Daily Market Pulse

Is the US Labor market finally starting to turn?

4 minute read

USD

It is a big week for US jobs data this week. Having remained remarkably resilient in the face of the string of US rate hikes over the past year, there are a few early signs of potential cooling in the labor market. The latest JOTLS job openings declined to 9.931M, slipping below the 10.4M expected and representing the lowest level since May 2021. That decline also came right in the middle of the pandemic shutdown. Today’s ADP (private payrolls) have therefore gained significance. Any weakness in the ADP, backed by similar declines amongst the key payrolls on Friday, could help to convince markets of a greater chance of an impending pause from the Fed. In the meantime, the dollar remains in a downtrend, with the dollar index (DXY) slipping by around 1% so far this week. 

EUR

It has been a mixed bag among European data releases today. On the plus side, the latest German Factory Orders impressed, rising by a whopping 4.8% over the past month. The strong release highlights a worthy bounce back amongst manufacturing. However, the region-wide PMI data saw notable misses amongst German and French Services PMIs.
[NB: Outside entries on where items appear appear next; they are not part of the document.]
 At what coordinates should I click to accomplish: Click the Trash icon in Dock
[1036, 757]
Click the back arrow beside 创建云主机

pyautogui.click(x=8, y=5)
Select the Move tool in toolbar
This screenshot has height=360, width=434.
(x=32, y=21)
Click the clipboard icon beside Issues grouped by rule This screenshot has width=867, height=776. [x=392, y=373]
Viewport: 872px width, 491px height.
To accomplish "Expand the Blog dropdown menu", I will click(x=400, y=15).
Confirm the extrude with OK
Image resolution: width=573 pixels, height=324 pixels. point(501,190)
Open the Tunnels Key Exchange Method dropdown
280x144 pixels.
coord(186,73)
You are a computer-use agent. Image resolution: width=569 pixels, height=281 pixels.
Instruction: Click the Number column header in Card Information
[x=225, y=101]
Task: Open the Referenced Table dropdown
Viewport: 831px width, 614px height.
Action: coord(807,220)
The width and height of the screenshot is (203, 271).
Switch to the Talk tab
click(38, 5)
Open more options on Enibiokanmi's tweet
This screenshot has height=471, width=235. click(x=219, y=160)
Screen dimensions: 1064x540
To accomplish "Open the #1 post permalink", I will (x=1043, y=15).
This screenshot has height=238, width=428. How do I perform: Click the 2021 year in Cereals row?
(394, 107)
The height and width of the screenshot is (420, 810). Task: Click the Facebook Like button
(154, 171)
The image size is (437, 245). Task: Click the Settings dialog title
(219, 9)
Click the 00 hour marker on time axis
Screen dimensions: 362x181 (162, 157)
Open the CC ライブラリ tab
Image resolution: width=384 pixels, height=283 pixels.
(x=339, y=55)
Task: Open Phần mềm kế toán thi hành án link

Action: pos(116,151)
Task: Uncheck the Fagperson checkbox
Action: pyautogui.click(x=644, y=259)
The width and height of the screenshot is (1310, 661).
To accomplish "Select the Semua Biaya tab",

Having rallied by around 1% this week, EUR/USD is consolidating as markets await key US ADP data later today. 

GBP

The pound continues to probe higher, partly due to a stronger UK economic outlook. Having risen to a 10-month high earlier in the week, GBPUSD is drifting lower as we await crucial UK PMI data, followed by the ADP release (see USD). The pair is still over 1% higher so far this week, which clearly illustrates the ongoing strength of the pound. 

JPY

With US bond yields rallying through the week, the Yen has received a welcome safe-haven boost, with USD/JPY slipping by over 1% and EUR/JPY dropping by around 0.3%. Given the clear difference between Yen gains amongst the two pairs, dollar weakness appears to be the dominating driver. That can also be clearly reflected by moves elsewhere among the key dollar crosses.

CAD

The recent Loonie charge looks to be consolidating, having rallied sharply over the past week. This may be partly due to the decline yesterday in the price of oil, having surged over 6% previously. Tomorrow’s crucial Canadian employment data will also play a big part in determining the longevity of this strong Loonie rally. 

MXN

The recent surge in the Peso (USD/MXN decline) appears to have run out of steam after rising by around 4.5% in just two weeks. Despite the consolidation, further gains for the peso cannot be ruled out if Banxico* maintains its hawkish approach to Mexican rates, which is expected by markets.   

BRL

Increasing market fears over a potential recession in Brazil have helped drive the Real lower, as USD/BRL rallies by over 0.5% this week. However, the declines have been relatively consistent with drops elsewhere for emerging market currencies against the dollar. This is also to be expected, given the big jump in the value of the Real over the past couple of weeks.